- Opening Delimiter -

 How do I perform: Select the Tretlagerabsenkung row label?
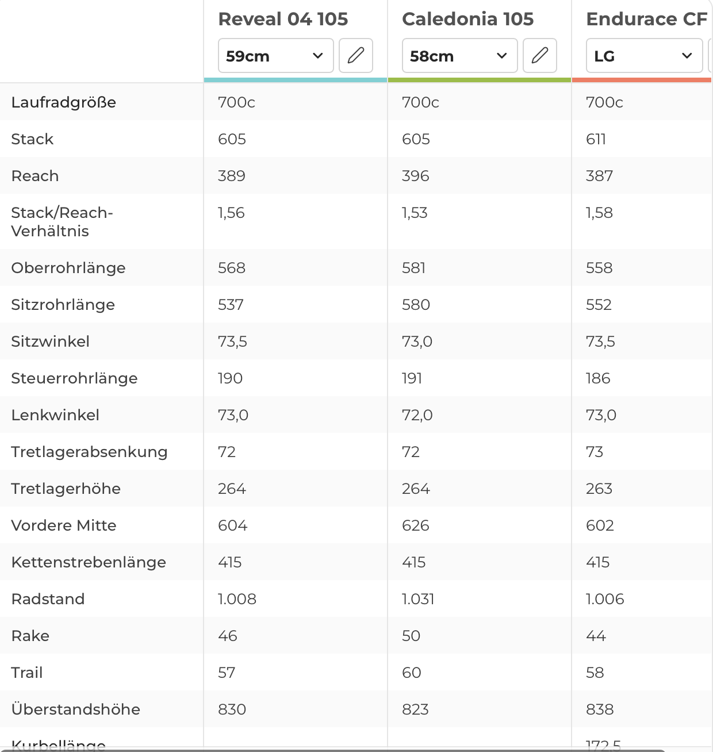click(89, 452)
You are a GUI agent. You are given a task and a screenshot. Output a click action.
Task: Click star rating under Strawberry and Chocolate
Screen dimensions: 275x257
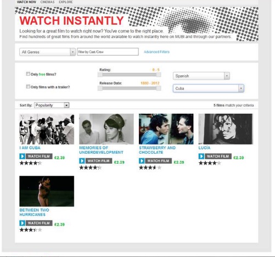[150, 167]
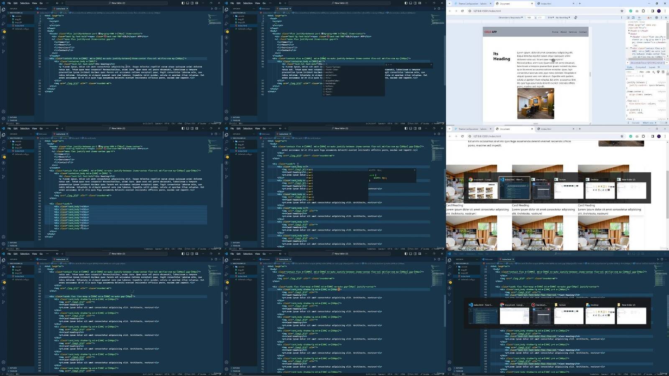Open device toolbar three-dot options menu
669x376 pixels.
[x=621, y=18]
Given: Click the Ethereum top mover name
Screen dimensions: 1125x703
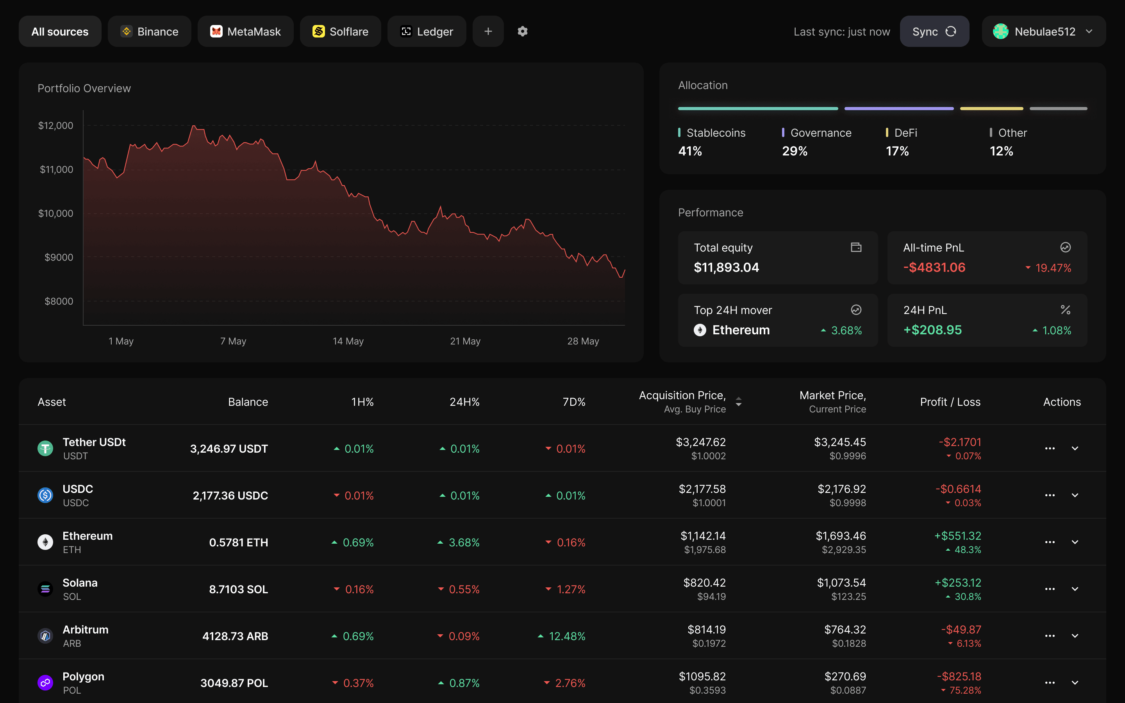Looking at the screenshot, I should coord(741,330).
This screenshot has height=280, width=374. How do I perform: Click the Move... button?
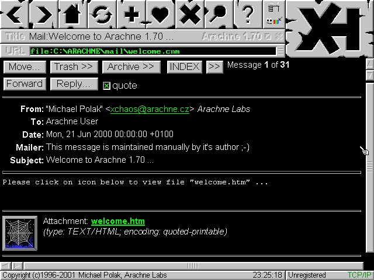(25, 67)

- Closing Delimiter -

**WHAT TO PRODUCE:**
Pictures in the records must not appear in the copy; transcribe everything else precisely.

**WRITTEN ANSWER:**
 How do I perform: Select the Tretlagerabsenkung row label?
click(89, 452)
You are a GUI agent. You are given a task and a screenshot. Output a click action.
Task: Click star rating under Strawberry and Chocolate
Screen dimensions: 275x257
[150, 167]
Open device toolbar three-dot options menu
669x376 pixels.
[x=621, y=18]
Given: Click the Ethereum top mover name
Screen dimensions: 1125x703
Looking at the screenshot, I should coord(741,330).
This screenshot has height=280, width=374. How do I perform: Click the Move... button?
(25, 67)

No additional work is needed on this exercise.